Как только наши тела снова соприкасаются, как только моя набухшая эрекция скользит у нее между ног, Зенни ахает с таким очаровательным удивлением, с таким милым изумлением, что мне приходится вцепиться руками в нижний край ее сарафана, чтобы не сделать что-нибудь по-настоящему непристойное, например, коснуться края ее трусиков или просунуть пальцы под резинку и узнать, гладко ли выбрита ее киска или покрыта пушком волос, влажная ли она и скользкая, набух ли ее клитор от возбуждения, нуждаясь в ласках и поцелуях.
А потом она хватает меня за пиджак и прижимается ко мне бедрами, ища приятного трения.
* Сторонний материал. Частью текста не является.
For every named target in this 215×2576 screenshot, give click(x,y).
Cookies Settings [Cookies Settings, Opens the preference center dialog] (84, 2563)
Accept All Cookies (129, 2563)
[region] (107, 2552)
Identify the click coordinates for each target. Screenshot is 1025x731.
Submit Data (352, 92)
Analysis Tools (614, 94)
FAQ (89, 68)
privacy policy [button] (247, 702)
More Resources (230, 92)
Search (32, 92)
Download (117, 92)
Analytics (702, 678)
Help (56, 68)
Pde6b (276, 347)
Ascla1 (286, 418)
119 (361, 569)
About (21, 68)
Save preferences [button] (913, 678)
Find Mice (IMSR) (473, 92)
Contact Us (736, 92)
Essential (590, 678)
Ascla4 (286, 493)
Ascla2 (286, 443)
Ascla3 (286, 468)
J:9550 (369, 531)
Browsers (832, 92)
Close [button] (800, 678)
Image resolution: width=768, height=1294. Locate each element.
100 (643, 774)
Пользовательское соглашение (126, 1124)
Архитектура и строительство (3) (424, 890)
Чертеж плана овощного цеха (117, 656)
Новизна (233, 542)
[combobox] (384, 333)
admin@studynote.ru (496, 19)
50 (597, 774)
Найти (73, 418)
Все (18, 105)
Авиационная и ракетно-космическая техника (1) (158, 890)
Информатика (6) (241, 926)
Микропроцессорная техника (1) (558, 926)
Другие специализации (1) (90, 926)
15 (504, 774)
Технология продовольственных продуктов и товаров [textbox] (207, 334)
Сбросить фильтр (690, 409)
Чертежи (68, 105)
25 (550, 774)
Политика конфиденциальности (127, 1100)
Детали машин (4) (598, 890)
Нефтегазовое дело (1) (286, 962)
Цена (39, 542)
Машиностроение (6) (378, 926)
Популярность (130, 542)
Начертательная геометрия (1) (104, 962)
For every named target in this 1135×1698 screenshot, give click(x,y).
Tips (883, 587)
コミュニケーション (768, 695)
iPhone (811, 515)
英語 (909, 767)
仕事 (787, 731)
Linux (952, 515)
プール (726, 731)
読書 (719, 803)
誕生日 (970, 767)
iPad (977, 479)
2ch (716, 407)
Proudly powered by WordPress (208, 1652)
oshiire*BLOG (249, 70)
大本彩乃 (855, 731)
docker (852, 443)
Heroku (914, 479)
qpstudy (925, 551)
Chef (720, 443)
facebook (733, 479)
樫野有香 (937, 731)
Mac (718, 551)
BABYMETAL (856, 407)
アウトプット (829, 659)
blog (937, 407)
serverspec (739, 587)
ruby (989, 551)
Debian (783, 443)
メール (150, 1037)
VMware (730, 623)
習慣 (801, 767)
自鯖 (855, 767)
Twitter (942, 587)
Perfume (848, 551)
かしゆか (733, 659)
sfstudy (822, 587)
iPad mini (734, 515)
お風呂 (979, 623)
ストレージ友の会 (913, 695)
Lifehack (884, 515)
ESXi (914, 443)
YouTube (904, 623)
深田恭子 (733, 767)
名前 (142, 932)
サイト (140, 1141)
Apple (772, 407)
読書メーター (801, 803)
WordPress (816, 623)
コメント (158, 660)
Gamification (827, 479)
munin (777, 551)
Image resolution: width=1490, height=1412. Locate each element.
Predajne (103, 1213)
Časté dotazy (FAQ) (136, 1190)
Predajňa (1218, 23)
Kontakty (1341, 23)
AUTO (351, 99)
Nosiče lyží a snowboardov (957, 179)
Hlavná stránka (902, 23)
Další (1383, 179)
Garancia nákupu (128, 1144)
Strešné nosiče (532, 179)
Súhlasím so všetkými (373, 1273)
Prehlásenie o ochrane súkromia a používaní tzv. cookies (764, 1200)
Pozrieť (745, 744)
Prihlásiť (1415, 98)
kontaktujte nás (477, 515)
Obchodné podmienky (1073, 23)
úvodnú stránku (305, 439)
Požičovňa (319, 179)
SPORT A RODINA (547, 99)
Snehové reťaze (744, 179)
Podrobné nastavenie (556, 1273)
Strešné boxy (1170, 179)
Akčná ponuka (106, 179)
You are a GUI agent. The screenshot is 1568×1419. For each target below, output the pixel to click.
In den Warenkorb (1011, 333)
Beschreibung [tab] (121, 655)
Снова и снова.
– Зенни, – бормочу ей в губы, краем сознания понимая, что мы зашли слишком далеко от поцелуя, о котором она просила, а также чувствуя, что вот-вот кончу в свои брюки от «Хьюго Босс», если она продолжит в том же духе. Я ощущаю ее жар даже через слои одежды, ее бесстыдные движения намекают на то, что между ног она стала податливой и влажной.